+++ Stored data
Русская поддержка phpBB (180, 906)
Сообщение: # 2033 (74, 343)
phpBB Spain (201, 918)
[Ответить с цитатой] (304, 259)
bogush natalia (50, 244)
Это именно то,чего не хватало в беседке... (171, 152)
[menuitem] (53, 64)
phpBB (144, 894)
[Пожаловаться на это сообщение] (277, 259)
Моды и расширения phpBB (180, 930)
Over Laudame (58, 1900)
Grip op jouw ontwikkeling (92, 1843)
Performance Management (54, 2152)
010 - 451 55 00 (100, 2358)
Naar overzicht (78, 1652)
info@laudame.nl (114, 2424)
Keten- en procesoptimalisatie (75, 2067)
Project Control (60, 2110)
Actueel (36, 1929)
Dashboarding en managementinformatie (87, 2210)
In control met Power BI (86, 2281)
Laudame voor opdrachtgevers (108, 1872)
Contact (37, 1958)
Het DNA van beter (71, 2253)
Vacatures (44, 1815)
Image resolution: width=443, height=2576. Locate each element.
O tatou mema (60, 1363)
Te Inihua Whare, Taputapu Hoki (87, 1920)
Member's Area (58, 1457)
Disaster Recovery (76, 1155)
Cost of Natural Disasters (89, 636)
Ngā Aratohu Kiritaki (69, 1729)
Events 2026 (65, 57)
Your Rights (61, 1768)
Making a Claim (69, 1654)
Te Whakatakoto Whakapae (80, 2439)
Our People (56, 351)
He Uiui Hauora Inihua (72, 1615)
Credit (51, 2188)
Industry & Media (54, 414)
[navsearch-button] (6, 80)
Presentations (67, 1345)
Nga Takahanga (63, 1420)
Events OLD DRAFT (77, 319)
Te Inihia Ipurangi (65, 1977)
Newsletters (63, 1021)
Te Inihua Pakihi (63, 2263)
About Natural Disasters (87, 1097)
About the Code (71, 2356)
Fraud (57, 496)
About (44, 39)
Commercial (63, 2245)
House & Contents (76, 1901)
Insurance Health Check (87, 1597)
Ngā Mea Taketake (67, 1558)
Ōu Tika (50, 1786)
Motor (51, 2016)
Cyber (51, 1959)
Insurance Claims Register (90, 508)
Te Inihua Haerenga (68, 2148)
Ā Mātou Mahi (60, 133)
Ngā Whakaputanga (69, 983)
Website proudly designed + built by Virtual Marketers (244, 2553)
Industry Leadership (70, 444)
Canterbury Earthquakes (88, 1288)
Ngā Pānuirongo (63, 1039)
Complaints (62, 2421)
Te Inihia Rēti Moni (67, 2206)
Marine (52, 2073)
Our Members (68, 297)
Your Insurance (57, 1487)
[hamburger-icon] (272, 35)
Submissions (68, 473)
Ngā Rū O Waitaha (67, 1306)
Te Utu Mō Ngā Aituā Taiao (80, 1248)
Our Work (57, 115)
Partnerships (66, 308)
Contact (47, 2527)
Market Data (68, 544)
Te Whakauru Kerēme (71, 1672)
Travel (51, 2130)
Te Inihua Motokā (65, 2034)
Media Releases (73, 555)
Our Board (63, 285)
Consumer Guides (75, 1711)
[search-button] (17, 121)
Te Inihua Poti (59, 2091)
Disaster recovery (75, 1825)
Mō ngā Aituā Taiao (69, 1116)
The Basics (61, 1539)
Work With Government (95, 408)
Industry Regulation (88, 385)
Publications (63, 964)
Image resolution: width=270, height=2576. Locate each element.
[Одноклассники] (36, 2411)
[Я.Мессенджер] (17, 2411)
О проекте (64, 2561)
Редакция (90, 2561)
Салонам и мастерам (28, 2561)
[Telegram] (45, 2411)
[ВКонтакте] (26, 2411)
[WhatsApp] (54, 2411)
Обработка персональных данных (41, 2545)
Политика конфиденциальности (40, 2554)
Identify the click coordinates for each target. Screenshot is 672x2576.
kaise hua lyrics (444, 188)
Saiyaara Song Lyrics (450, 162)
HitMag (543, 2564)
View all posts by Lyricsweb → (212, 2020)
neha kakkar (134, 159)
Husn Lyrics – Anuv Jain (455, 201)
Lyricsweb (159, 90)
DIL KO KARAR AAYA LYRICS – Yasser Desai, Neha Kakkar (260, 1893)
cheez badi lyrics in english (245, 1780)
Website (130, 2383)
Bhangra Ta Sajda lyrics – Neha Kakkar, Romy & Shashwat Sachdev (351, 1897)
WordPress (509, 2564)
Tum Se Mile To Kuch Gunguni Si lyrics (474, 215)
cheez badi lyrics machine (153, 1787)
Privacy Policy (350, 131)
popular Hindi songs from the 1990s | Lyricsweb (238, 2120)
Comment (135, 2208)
++++++
### Problem details
The task calls for all lines in the entries that hold "Natural".

### Your response
Cost of Natural Disasters (89, 636)
About Natural Disasters (87, 1097)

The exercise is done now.